SIP Voice Backend¶
A voice backend that handles the full SIP call lifecycle: listening for incoming INVITE requests, negotiating codecs via SDP, creating RTP sessions for audio, and managing call teardown (BYE/CANCEL). Uses aiosipua for SIP signaling and aiortp for media transport.
Quick start¶
from roomkit.voice.backends.sip import SIPVoiceBackend
from roomkit.voice import VoiceSession
backend = SIPVoiceBackend(
local_sip_addr=("0.0.0.0", 5060),
local_rtp_ip="10.0.0.5",
rtp_port_start=10000,
)
# Route incoming calls to rooms
def on_call(session: VoiceSession):
room_id = session.metadata.get("room_id", session.id)
print(f"Incoming call for room {room_id}")
backend.on_call(on_call)
backend.on_call_disconnected(lambda s: print(f"Call ended: {s.id}"))
await backend.start()
Install with:
This pulls in both aiosipua and aiortp transitively.
How it works¶
Unlike the RTP backend which requires manual address configuration and no SIP signaling, the SIP backend manages the complete call flow:
PBX/SIP Trunk SIPVoiceBackend
───────────── ───────────────
INVITE ──────────────────────► receives call
(SDP offer, │
X-Room-ID, ├── SDP negotiation (codec selection)
X-Session-ID) ├── RTP session creation
│
◄──── 100 Trying │
◄──── 180 Ringing │
◄──── 200 OK (SDP answer) ├── on_call callback fires
│
RTP audio ◄──────────────────► audio pipeline (VAD → STT → AI → TTS)
DTMF (RFC 4733) ◄──────────► │
│
BYE ─────────────────────────► on_call_disconnected callback fires
◄──── 200 OK cleanup
- PBX sends an INVITE with SDP offer and optional X-headers
- Backend negotiates codecs, sends 100 Trying → 180 Ringing → 200 OK
- RTP session is created automatically from the negotiated SDP
on_callcallback fires with aVoiceSessionfor the app to route- Audio flows through the pipeline (same as RTP backend)
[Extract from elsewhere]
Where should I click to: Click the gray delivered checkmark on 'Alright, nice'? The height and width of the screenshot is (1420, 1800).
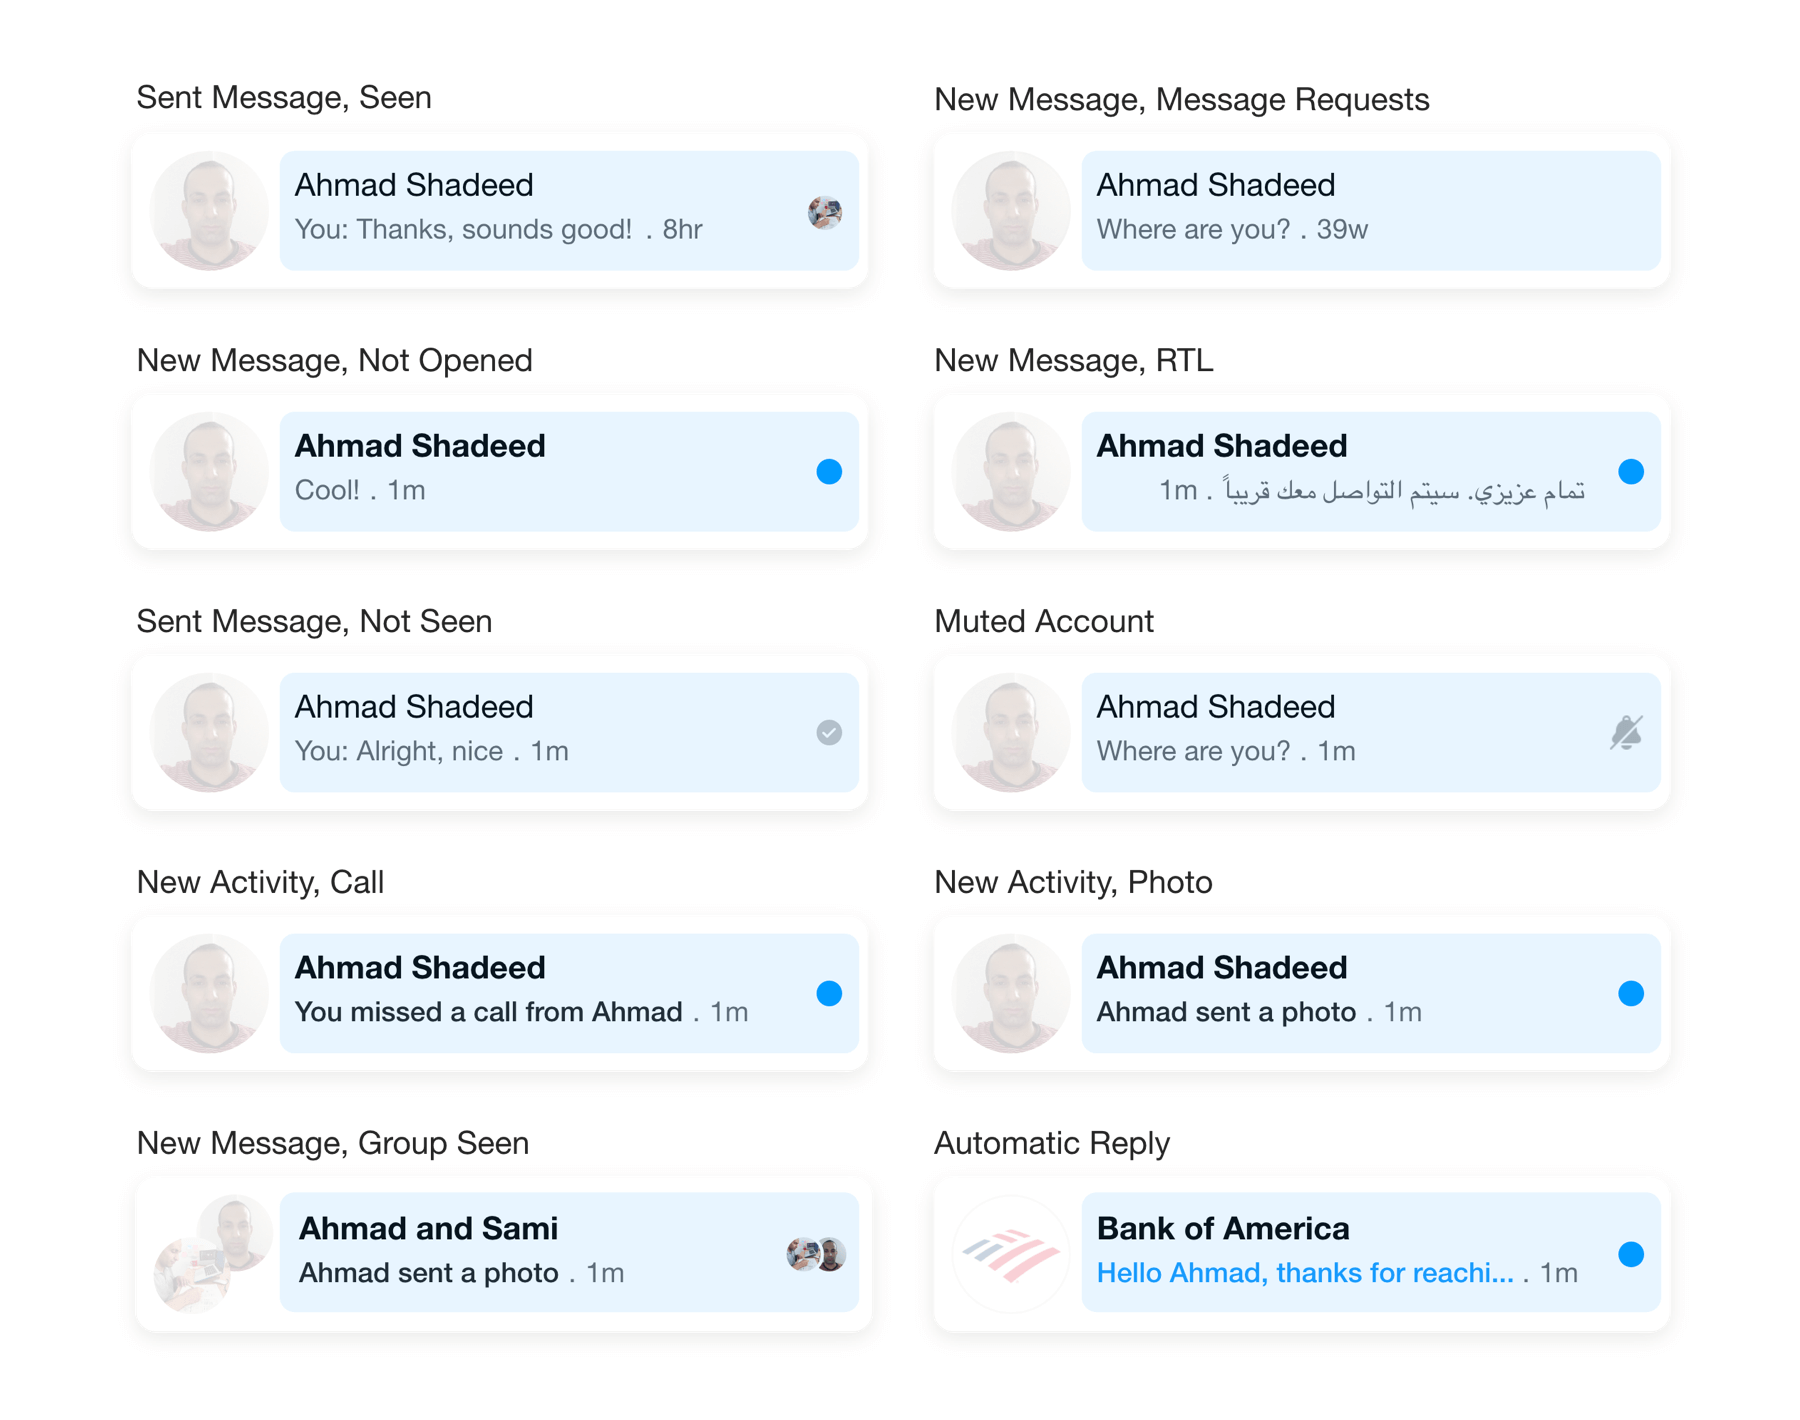coord(829,732)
- When the remote party sends BYE,
on_call_disconnectedfires
Constructor parameters¶
| Parameter | Type | Default | Description |
|---|---|---|---|
local_sip_addr |
(str, int) |
("0.0.0.0", 5060) |
Host and port to bind the SIP UDP listener. |
local_rtp_ip |
str |
"0.0.0.0" |
IP address for RTP media binding. Use your server's actual IP in production. |
rtp_port_start |
int |
10000 |
First port in the RTP allocation range. |
rtp_port_end |
int |
20000 |
Last port in the RTP allocation range. |
supported_codecs |
list[int] \| None |
[9, 0, 8] |
Codec payload types to accept (G.722, PCMU, PCMA). |
dtmf_payload_type |
int |
101 |
RTP payload type for RFC 4733 DTMF events. |
jitter_capacity |
int |
32 |
Max packets the RTP jitter buffer can hold (~640 ms at 20 ms/packet). |
jitter_prefetch |
int |
0 |
Packets to accumulate before starting playout. 0 = start immediately. |
skip_audio_gaps |
bool |
True |
Skip gaps in the RTP stream rather than filling with silence. |
rtp_inactivity_timeout |
float |
30.0 |
Seconds of RTP silence before forcing session disconnect (0 to disable). |
X-header routing¶
The backend extracts routing metadata from SIP X-headers set by the PBX/proxy:
| X-Header | Maps to | Fallback |
|---|---|---|
X-Room-ID |
session.room_id / session.metadata["room_id"] |
Call-ID |
X-Session-ID |
session.id / session.participant_id |
Caller URI |
All X-headers are available in session.metadata["x_headers"] as a dict.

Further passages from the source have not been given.